Association analysis of melanophilin (MLPH) gene expression and polymorphism with plumage color in quail.

We explore the relationship between the melanophilin (MLPH) gene and quail plumage color and provide a reference for subsequent quail plumage color breeding. In this experiment, real-time quantitative PCR (RT-qPCR) technology was used to analyze the relative mRNA expression levels of Korean quail (maroon) and Beijing white quail embryos at different developmental stages. Two single-nucleotide polymorphisms (SNPs) in the MLPH gene were screened based on the RNA-sequencing (RNA-Seq) data of skin tissues of Korean quail and Beijing white quail during the embryonic stage. Kompetitive allele-specific PCR (KASP) technology was used for genotyping in the resource population, and correlation analysis was carried out with the plumage color traits of quail. Finally, bioinformatics was used to predict the effects of these two SNPs on the structure and function of the encoded protein. The results showed that the expression level of the MLPH gene during embryonic development of Beijing white quail was significantly higher than that of Korean quail ( $P<0.01$ ).
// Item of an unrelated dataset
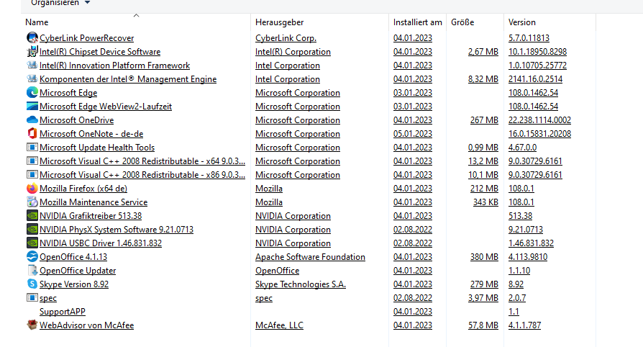The height and width of the screenshot is (347, 643).
Task: Click the Skype Version 8.92 icon
Action: [x=32, y=284]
The frequency distribution of the three genotypes (CC, CA and AA) of the Beijing white quail at the c.1807C  $>$  A mutation site was significantly different from that of the Korean quail ( $P<0.01$ ). The frequency distribution of the three genotypes (GG, GA and AA) of the Beijing white quail at the c.2129G  $>$  A mutation site was significantly different from that of the Korean quail ( $P<0.01$ ). And there was a significant correlation between the c.1807C  $>$  A mutation site and the white plumage phenotype. Bioinformatics showed that SNP1 (c.1807C  $>$  A) was a neutral mutation and that SNP2 (c.2129G  $>$  A) was a deleterious mutation. The prediction of protein conservation showed that the mutation sites of coding proteins R603S and G710D caused by SNP1 (c.1807C  $>$  A) and SNP2 (c.2129G  $>$  A) were highly conserved.